Task details
Set down nothing but the lines from the one containing "You are a computer-use agent." to the final line of the material, exactly as written, and drop the pictures.

Data for processing
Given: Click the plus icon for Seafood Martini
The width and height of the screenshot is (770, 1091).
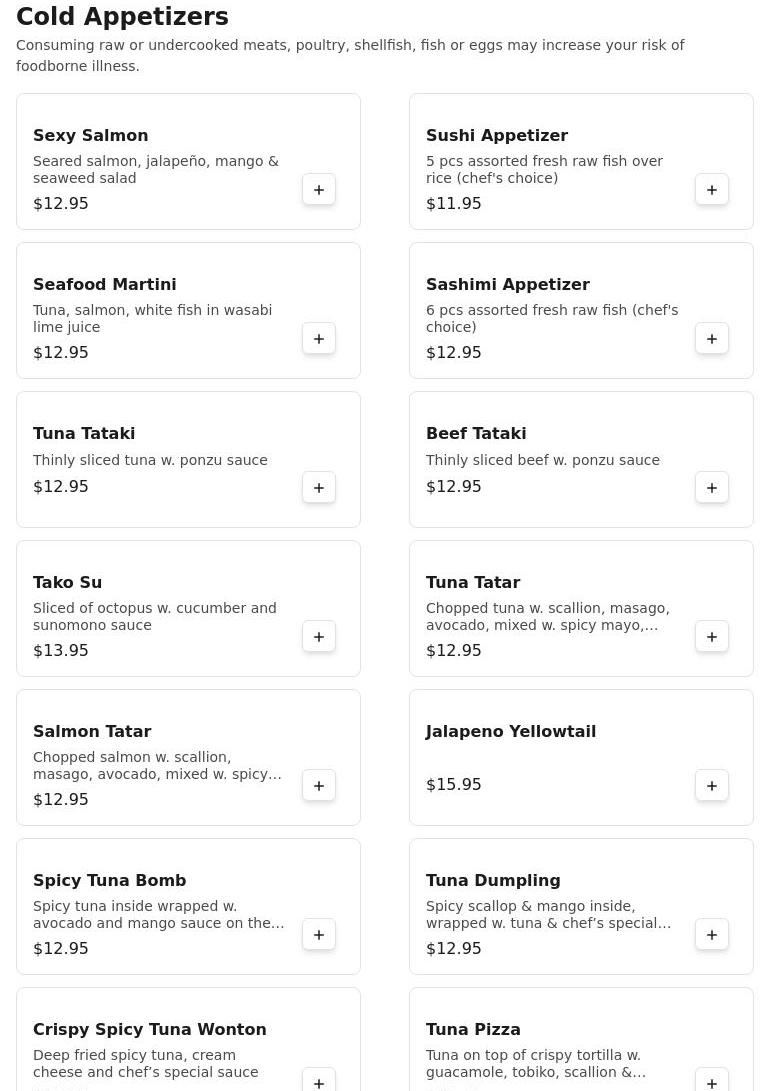Looking at the screenshot, I should (x=319, y=339).
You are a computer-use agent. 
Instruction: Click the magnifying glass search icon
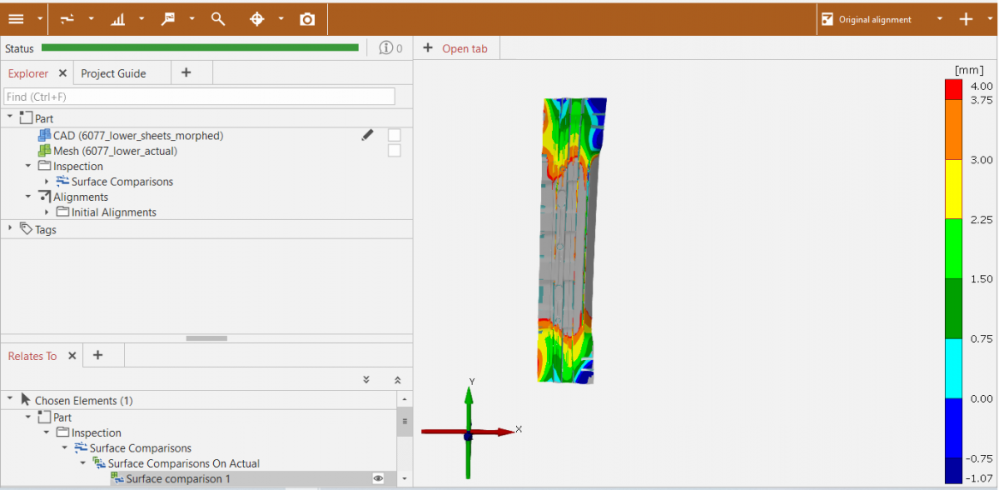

Completed exercise
You are a computer-use agent. 
Instruction: Click the magnifying glass search icon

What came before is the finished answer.